Encaustic painting is an ancient highly permanent technique going back to Egyptian times in which the binder is beeswax. Unlike linseed oil or acrylic, binders that dry to a hardened state, beeswax is heated until molten, mixed with dry pigment to make paint and when applied to the painting surface cools and hardens instantly. When the painting is finished the entire surface is reheated to fuse the layers and bond them to the canvas in a process called “burning in”—the literal meaning of encaustic.

Lavatelli works from pictures of trees found on his laptop, which he then formally organizes enlarged on canvas producing a kind of figurative icono-graph—an all encompassing structural unit. Lavatelli has said “I like trees because they are metaphors for human potential of individuality, of vision—ultimately of consciousness in both personal and universal experience.” In the extensive catalog essay by Edmund Cardoni, Lavatelli’s subject is the “wooded world out there.”
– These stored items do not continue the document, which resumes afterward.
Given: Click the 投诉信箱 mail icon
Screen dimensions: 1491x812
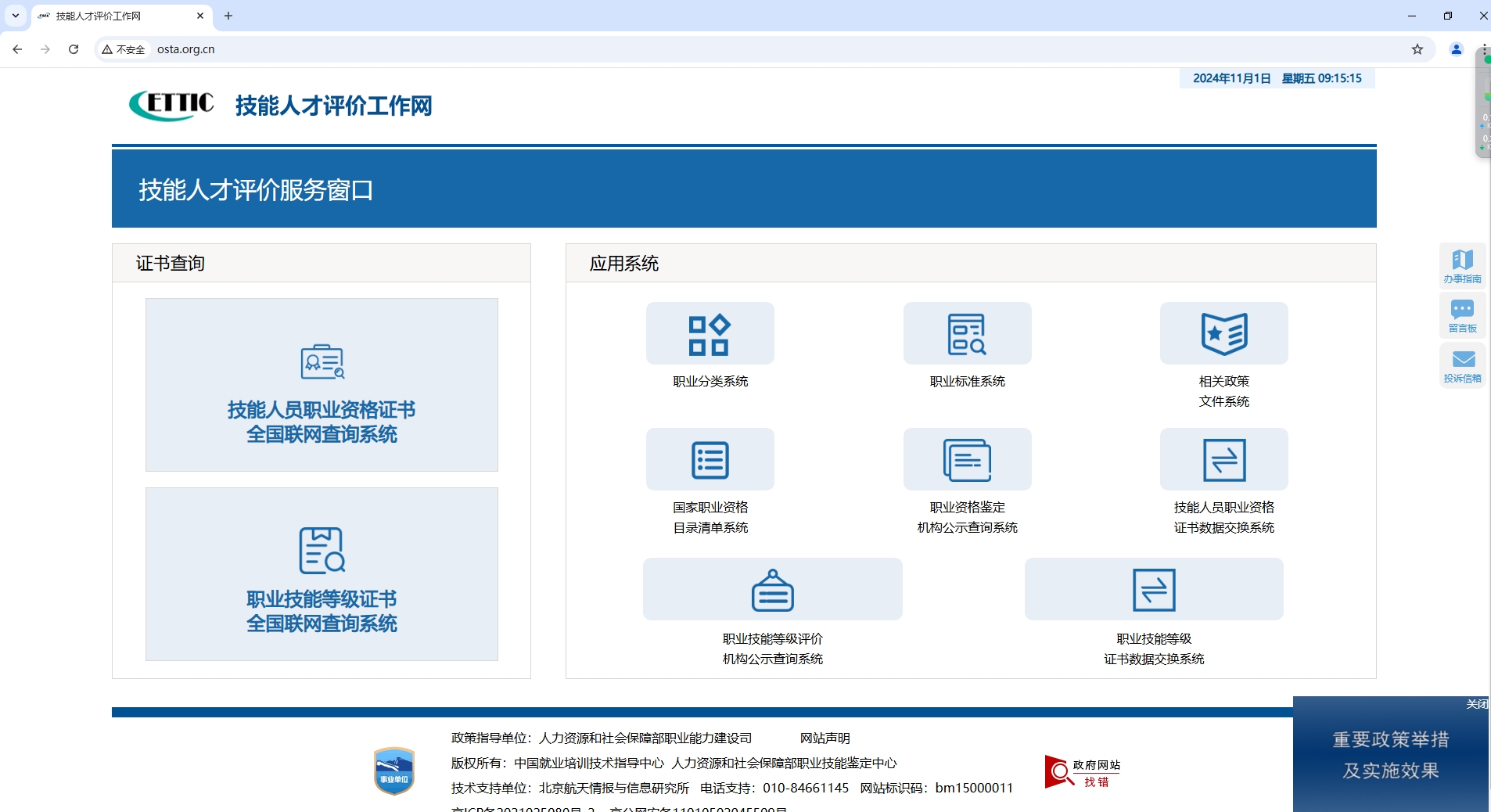Looking at the screenshot, I should pos(1462,365).
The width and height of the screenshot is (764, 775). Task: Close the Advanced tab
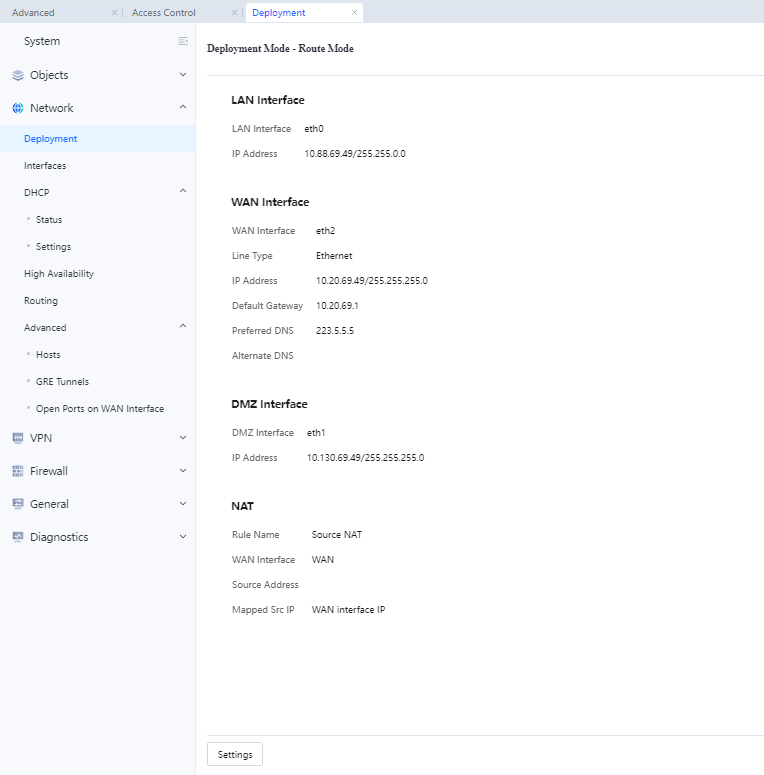point(114,13)
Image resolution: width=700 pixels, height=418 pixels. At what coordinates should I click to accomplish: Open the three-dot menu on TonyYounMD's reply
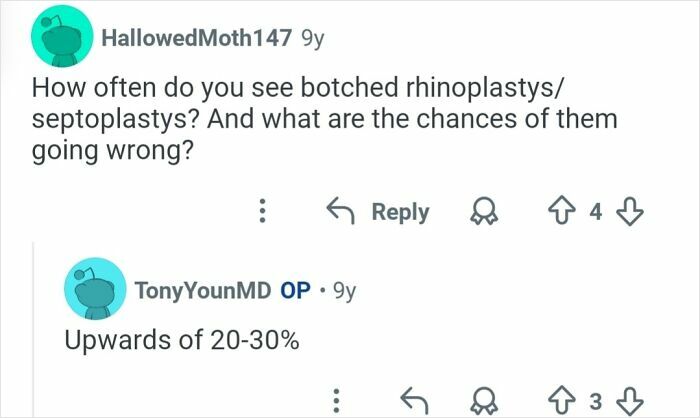pyautogui.click(x=339, y=402)
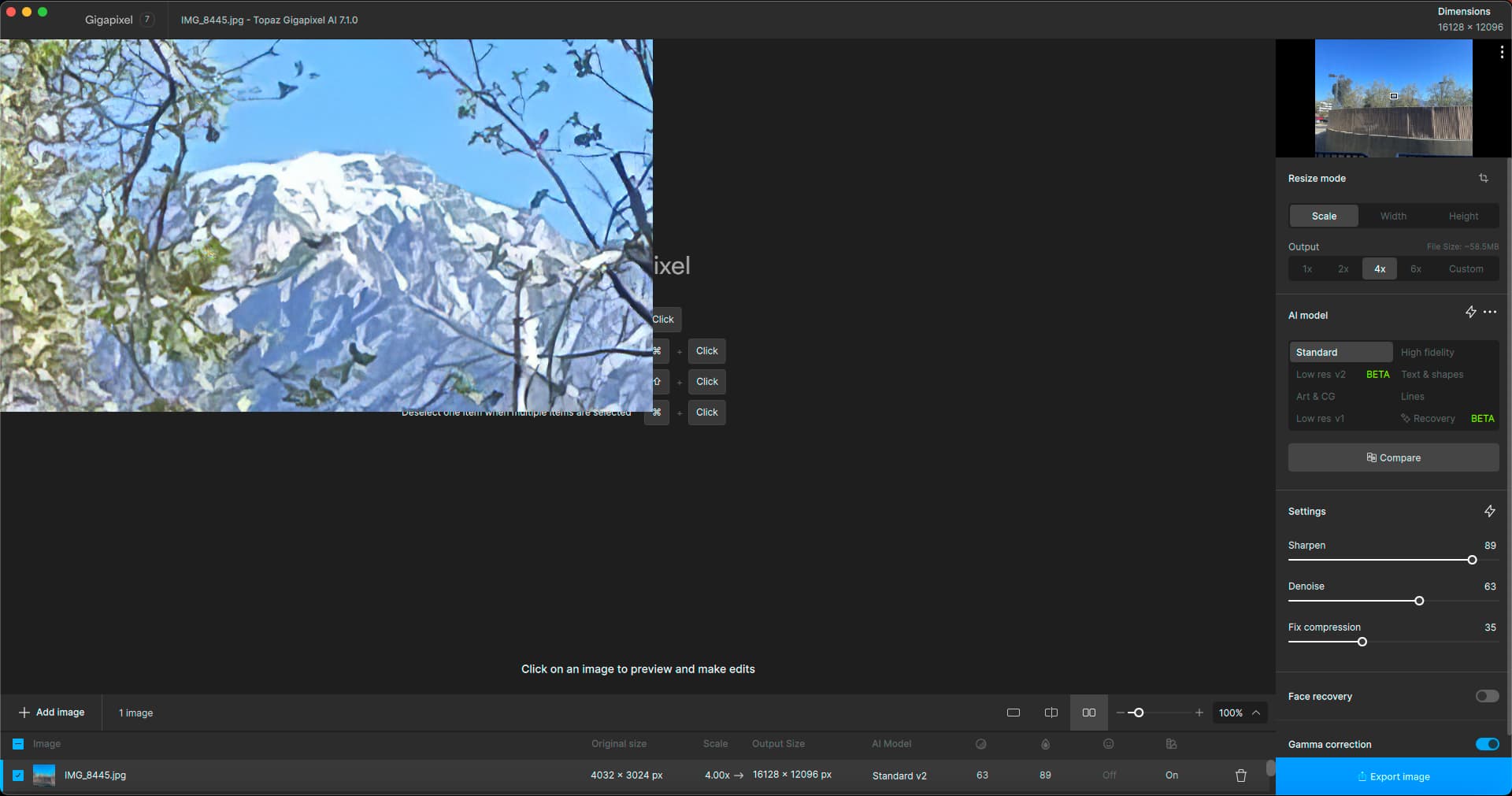Viewport: 1512px width, 796px height.
Task: Select the side-by-side view layout icon
Action: 1088,713
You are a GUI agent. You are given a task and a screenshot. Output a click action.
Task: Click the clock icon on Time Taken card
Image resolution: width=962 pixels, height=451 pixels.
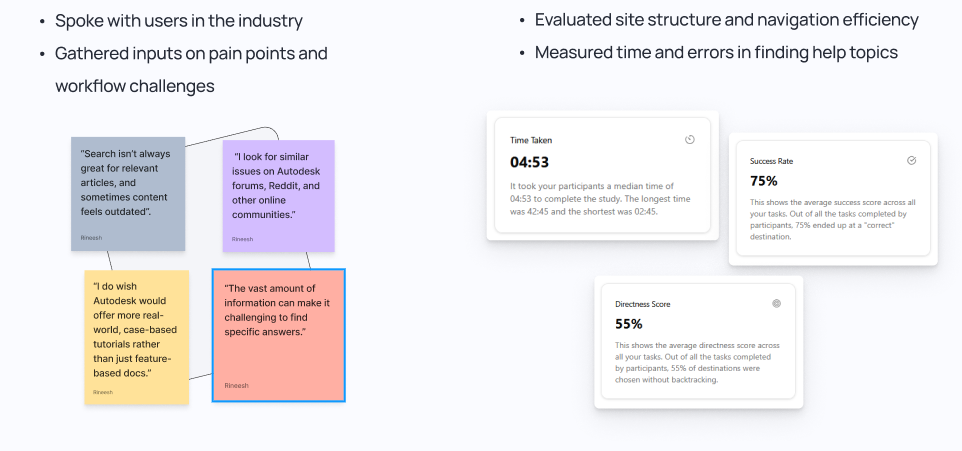pyautogui.click(x=690, y=140)
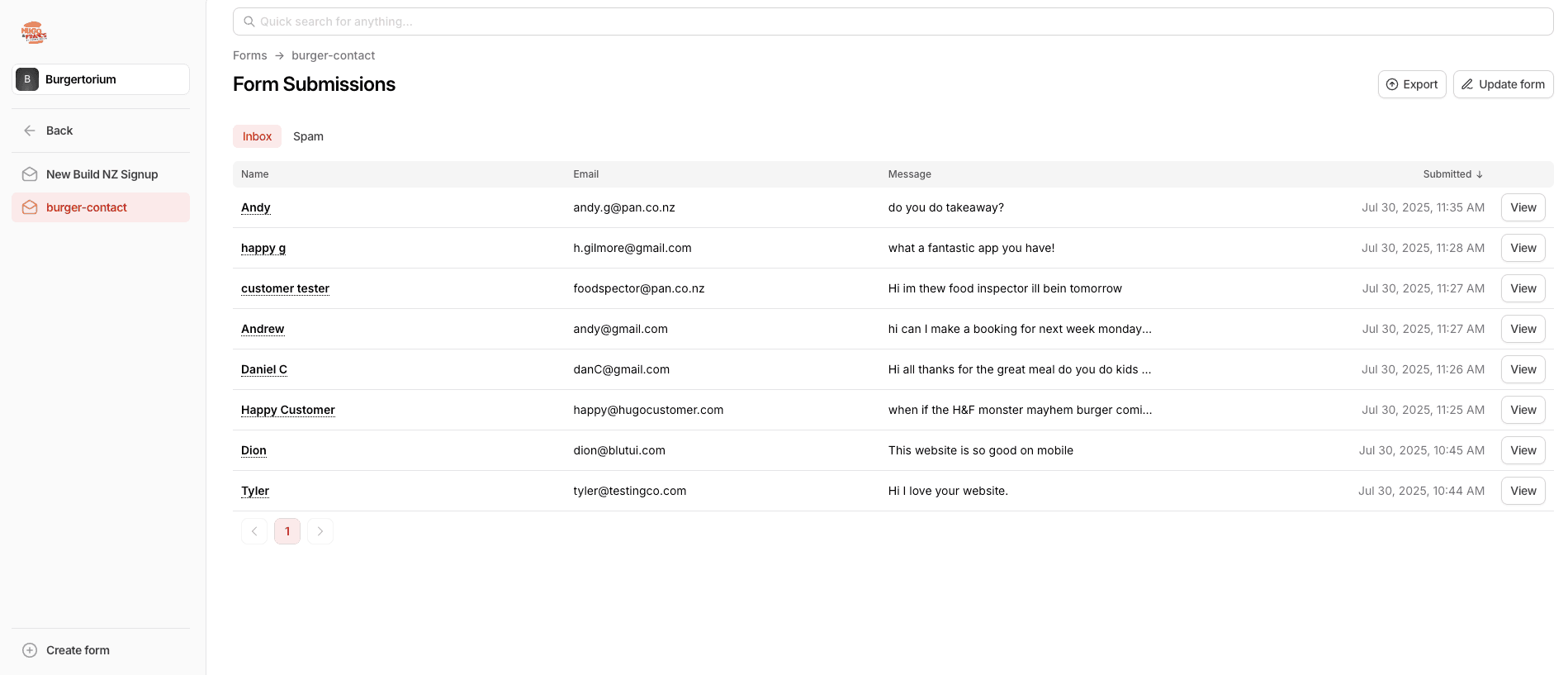Go to the previous page arrow
The height and width of the screenshot is (675, 1568).
coord(254,531)
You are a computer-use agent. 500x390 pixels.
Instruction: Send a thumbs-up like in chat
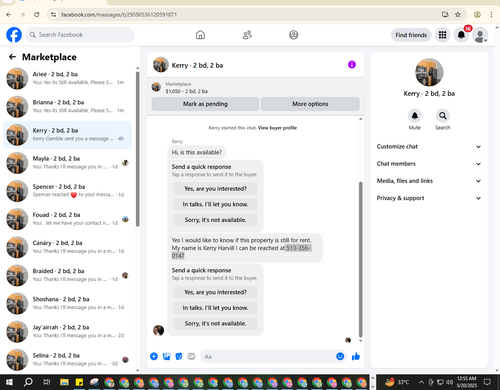(356, 356)
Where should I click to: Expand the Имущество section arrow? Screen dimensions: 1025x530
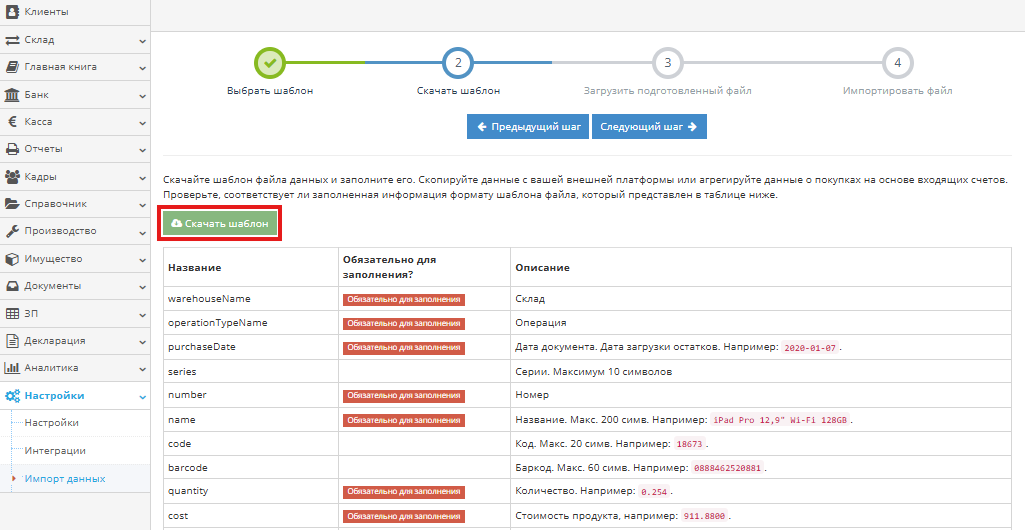point(142,259)
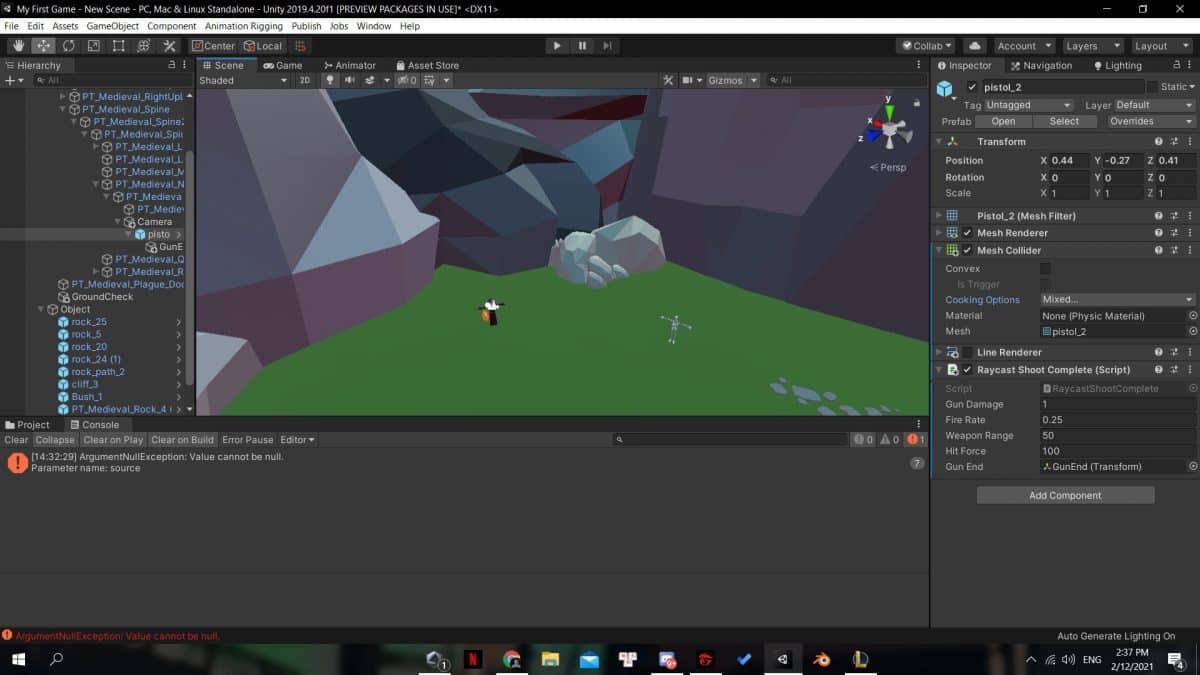This screenshot has width=1200, height=675.
Task: Select the Scale tool
Action: [x=94, y=46]
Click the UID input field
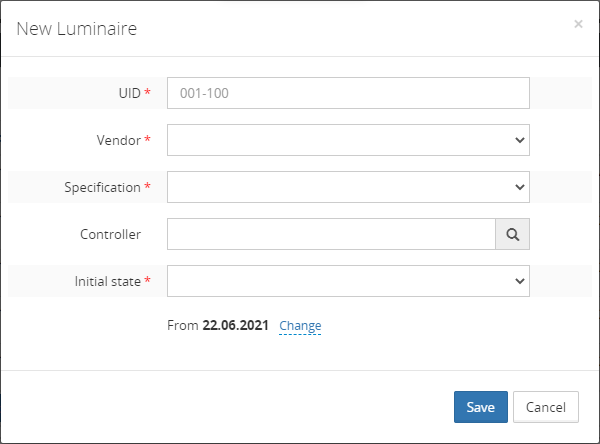The height and width of the screenshot is (444, 600). (347, 93)
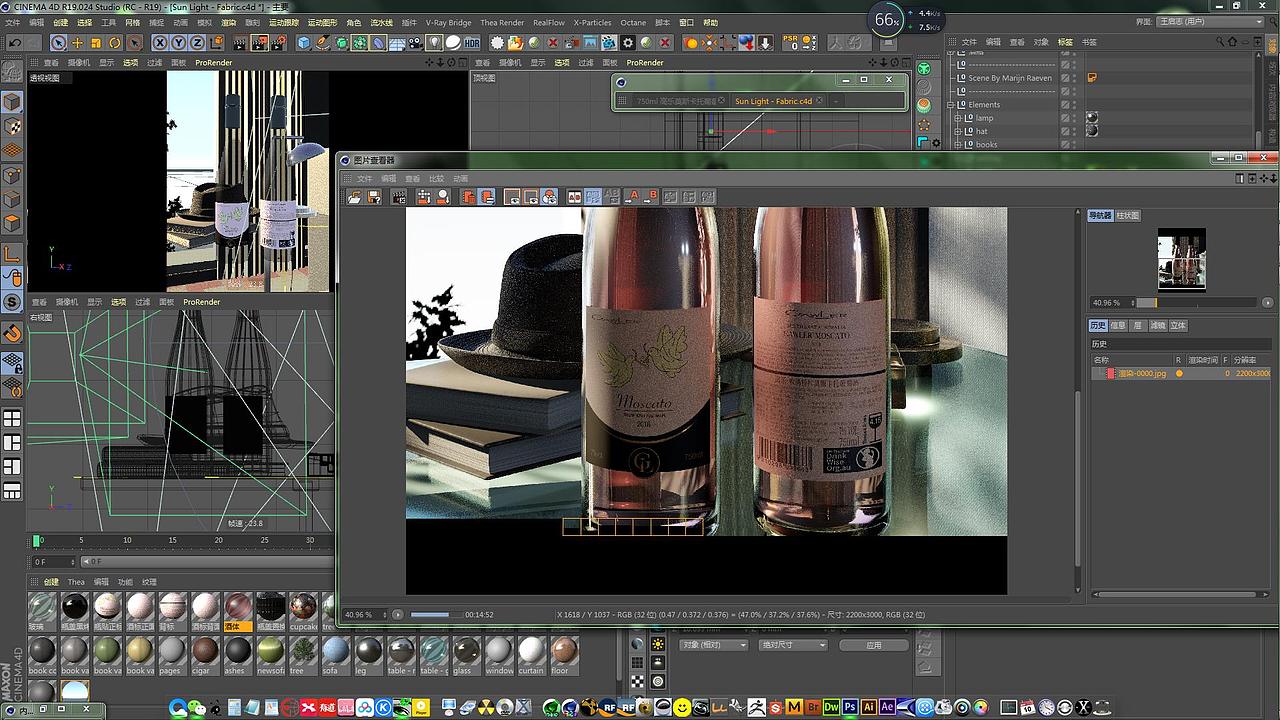Toggle the Z axis lock
The height and width of the screenshot is (720, 1280).
197,43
However, in much of his recent work the formal representation of trees is juxtaposed with layered abstracted geometric painted shapes in straight forward linear blocks reading like blanks in the imagery but finding a counterpoint in the luminous tracery of branches and the negative space of the transparent atmosphere.

Lavatelli often works in stenciled words and symbols—musing on environmental icons of popular controversy where, in the manner of Jasper Johns, he positions signal references in overlapping articulations.

Pine an installation in the center of the exhibition presents suspended lengths of lumber and natural limbs, poetically emphasizes the expedient bargain compromising the environment and the health and welfare of future generations—leaving them like Lavatelli’s collaged stick form twisting in the wind.

His most recent large-scale paintings have evolved to present a classical symmetry integrating power and proportion, energy and structure in the manner of painters of the Renaissance.

A teacher and Diebenkorn scholar, Lavatelli’s Big Orbit exhibition covers over 35 years of the artist’s prodigious investigations of tree forms.

The exhibit runs through October 26.